** Opening DATA UNDER STUDY block **
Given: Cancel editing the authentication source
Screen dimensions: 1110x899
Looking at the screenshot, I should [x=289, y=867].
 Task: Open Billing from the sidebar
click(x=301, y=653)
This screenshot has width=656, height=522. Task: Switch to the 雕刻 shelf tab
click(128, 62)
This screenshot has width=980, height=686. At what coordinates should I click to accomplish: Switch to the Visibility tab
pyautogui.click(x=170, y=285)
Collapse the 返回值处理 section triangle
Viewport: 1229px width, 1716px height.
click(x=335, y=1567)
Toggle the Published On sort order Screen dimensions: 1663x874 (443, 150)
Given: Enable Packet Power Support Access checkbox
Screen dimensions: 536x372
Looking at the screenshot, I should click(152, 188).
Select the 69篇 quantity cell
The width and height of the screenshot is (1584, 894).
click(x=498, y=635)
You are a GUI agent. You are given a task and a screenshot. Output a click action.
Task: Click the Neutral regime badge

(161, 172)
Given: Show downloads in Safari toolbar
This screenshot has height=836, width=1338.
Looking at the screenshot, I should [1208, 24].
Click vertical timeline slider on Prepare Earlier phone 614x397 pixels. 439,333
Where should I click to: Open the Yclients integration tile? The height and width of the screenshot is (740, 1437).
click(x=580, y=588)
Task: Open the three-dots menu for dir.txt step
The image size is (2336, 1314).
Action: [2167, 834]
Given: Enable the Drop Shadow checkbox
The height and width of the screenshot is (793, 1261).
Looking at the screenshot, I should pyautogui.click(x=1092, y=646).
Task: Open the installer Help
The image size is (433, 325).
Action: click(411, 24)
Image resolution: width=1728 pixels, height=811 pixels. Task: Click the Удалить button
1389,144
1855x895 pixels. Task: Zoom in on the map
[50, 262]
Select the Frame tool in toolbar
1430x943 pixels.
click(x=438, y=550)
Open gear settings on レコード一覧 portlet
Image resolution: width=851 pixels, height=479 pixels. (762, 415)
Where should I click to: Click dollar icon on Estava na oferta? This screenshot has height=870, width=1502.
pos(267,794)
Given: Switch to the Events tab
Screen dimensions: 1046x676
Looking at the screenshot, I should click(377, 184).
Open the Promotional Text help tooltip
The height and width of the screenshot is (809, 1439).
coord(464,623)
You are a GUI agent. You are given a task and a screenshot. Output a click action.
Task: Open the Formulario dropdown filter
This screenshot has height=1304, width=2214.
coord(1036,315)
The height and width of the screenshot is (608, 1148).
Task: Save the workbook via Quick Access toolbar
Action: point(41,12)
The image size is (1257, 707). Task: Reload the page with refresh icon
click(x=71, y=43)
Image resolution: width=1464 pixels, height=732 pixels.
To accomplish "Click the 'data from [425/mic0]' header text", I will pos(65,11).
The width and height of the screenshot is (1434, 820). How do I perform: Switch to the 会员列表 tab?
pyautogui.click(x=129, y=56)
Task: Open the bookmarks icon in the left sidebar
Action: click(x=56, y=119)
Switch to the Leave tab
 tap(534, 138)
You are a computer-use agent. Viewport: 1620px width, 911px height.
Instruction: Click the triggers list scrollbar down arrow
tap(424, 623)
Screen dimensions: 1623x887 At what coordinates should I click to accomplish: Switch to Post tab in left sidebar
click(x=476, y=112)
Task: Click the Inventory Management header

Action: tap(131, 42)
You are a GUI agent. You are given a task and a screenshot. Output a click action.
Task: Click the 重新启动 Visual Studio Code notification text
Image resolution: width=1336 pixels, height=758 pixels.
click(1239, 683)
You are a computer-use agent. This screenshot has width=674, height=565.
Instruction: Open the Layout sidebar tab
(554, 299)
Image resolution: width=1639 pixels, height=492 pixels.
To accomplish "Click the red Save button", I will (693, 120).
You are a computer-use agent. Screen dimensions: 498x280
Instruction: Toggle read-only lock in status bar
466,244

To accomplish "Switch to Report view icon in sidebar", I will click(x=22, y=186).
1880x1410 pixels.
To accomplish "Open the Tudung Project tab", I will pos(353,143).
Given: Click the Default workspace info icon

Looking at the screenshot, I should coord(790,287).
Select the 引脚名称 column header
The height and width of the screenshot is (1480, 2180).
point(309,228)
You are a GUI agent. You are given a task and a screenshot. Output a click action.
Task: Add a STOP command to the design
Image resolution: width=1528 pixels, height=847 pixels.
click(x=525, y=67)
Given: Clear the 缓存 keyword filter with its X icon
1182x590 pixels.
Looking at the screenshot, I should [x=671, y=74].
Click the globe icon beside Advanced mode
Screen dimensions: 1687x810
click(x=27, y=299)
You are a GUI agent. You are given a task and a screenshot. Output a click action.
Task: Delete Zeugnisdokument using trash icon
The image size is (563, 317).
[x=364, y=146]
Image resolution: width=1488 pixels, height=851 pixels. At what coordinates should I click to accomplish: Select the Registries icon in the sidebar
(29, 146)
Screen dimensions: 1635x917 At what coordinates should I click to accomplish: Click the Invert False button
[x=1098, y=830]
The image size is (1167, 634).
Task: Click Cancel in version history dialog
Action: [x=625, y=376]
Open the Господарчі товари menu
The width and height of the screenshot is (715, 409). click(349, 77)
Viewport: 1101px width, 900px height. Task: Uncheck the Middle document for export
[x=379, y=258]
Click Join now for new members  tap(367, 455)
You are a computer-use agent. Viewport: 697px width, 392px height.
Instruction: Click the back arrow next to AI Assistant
** Closing DATA UNDER STUDY block **
◆ **ACTIVITY**: The full set of entries should appear again, unchanged, line by line.

◆ **ANSWER FOR THE TASK**:
Given: Cancel editing the authentication source
Screen dimensions: 1110x899
Looking at the screenshot, I should [x=289, y=867].
 Task: Open Billing from the sidebar
click(x=301, y=653)
This screenshot has width=656, height=522. Task: Switch to the 雕刻 shelf tab
click(128, 62)
This screenshot has width=980, height=686. At what coordinates should I click to accomplish: Switch to the Visibility tab
pyautogui.click(x=170, y=285)
Collapse the 返回值处理 section triangle
Viewport: 1229px width, 1716px height.
click(x=335, y=1567)
Toggle the Published On sort order Screen dimensions: 1663x874 (443, 150)
Given: Enable Packet Power Support Access checkbox
Screen dimensions: 536x372
Looking at the screenshot, I should click(152, 188).
Select the 69篇 quantity cell
The width and height of the screenshot is (1584, 894).
click(x=498, y=635)
You are a GUI agent. You are given a task and a screenshot. Output a click action.
Task: Click the Neutral regime badge

(161, 172)
Given: Show downloads in Safari toolbar
This screenshot has height=836, width=1338.
Looking at the screenshot, I should [1208, 24].
Click vertical timeline slider on Prepare Earlier phone 614x397 pixels. 439,333
Where should I click to: Open the Yclients integration tile? The height and width of the screenshot is (740, 1437).
click(x=580, y=588)
Task: Open the three-dots menu for dir.txt step
The image size is (2336, 1314).
Action: [2167, 834]
Given: Enable the Drop Shadow checkbox
The height and width of the screenshot is (793, 1261).
Looking at the screenshot, I should pyautogui.click(x=1092, y=646).
Task: Open the installer Help
The image size is (433, 325).
Action: click(411, 24)
Image resolution: width=1728 pixels, height=811 pixels. Task: Click the Удалить button
1389,144
1855x895 pixels. Task: Zoom in on the map
[50, 262]
Select the Frame tool in toolbar
1430x943 pixels.
click(x=438, y=550)
Open gear settings on レコード一覧 portlet
Image resolution: width=851 pixels, height=479 pixels. (762, 415)
Where should I click to: Click dollar icon on Estava na oferta? This screenshot has height=870, width=1502.
pos(267,794)
Given: Switch to the Events tab
Screen dimensions: 1046x676
Looking at the screenshot, I should click(377, 184).
Open the Promotional Text help tooltip
The height and width of the screenshot is (809, 1439).
coord(464,623)
You are a GUI agent. You are given a task and a screenshot. Output a click action.
Task: Open the Formulario dropdown filter
This screenshot has height=1304, width=2214.
coord(1036,315)
The height and width of the screenshot is (608, 1148).
Task: Save the workbook via Quick Access toolbar
Action: point(41,12)
The image size is (1257, 707). Task: Reload the page with refresh icon
click(x=71, y=43)
Image resolution: width=1464 pixels, height=732 pixels.
To accomplish "Click the 'data from [425/mic0]' header text", I will pos(65,11).
The width and height of the screenshot is (1434, 820). How do I perform: Switch to the 会员列表 tab?
pyautogui.click(x=129, y=56)
Task: Open the bookmarks icon in the left sidebar
Action: click(x=56, y=119)
Switch to the Leave tab
 tap(534, 138)
You are a computer-use agent. Viewport: 1620px width, 911px height.
Instruction: Click the triggers list scrollbar down arrow
tap(424, 623)
Screen dimensions: 1623x887 At what coordinates should I click to accomplish: Switch to Post tab in left sidebar
click(x=476, y=112)
Task: Click the Inventory Management header

Action: tap(131, 42)
You are a GUI agent. You are given a task and a screenshot. Output a click action.
Task: Click the 重新启动 Visual Studio Code notification text
Image resolution: width=1336 pixels, height=758 pixels.
click(1239, 683)
You are a computer-use agent. This screenshot has width=674, height=565.
Instruction: Open the Layout sidebar tab
(554, 299)
Image resolution: width=1639 pixels, height=492 pixels.
To accomplish "Click the red Save button", I will (693, 120).
You are a computer-use agent. Screen dimensions: 498x280
Instruction: Toggle read-only lock in status bar
466,244

To accomplish "Switch to Report view icon in sidebar", I will click(x=22, y=186).
1880x1410 pixels.
To accomplish "Open the Tudung Project tab", I will pos(353,143).
Given: Click the Default workspace info icon

Looking at the screenshot, I should coord(790,287).
Select the 引脚名称 column header
The height and width of the screenshot is (1480, 2180).
point(309,228)
You are a GUI agent. You are given a task and a screenshot. Output a click action.
Task: Add a STOP command to the design
Image resolution: width=1528 pixels, height=847 pixels.
click(x=525, y=67)
Given: Clear the 缓存 keyword filter with its X icon
1182x590 pixels.
Looking at the screenshot, I should [x=671, y=74].
Click the globe icon beside Advanced mode
Screen dimensions: 1687x810
click(x=27, y=299)
You are a GUI agent. You are given a task and a screenshot. Output a click action.
Task: Delete Zeugnisdokument using trash icon
The image size is (563, 317).
[x=364, y=146]
Image resolution: width=1488 pixels, height=851 pixels. At what coordinates should I click to accomplish: Select the Registries icon in the sidebar
(29, 146)
Screen dimensions: 1635x917 At what coordinates should I click to accomplish: Click the Invert False button
[x=1098, y=830]
The image size is (1167, 634).
Task: Click Cancel in version history dialog
Action: [x=625, y=376]
Open the Господарчі товари menu
The width and height of the screenshot is (715, 409). click(349, 77)
Viewport: 1101px width, 900px height. Task: Uncheck the Middle document for export
[x=379, y=258]
Click Join now for new members  tap(367, 455)
You are a computer-use agent. Viewport: 697px width, 392px height.
Instruction: Click the back arrow next to AI Assistant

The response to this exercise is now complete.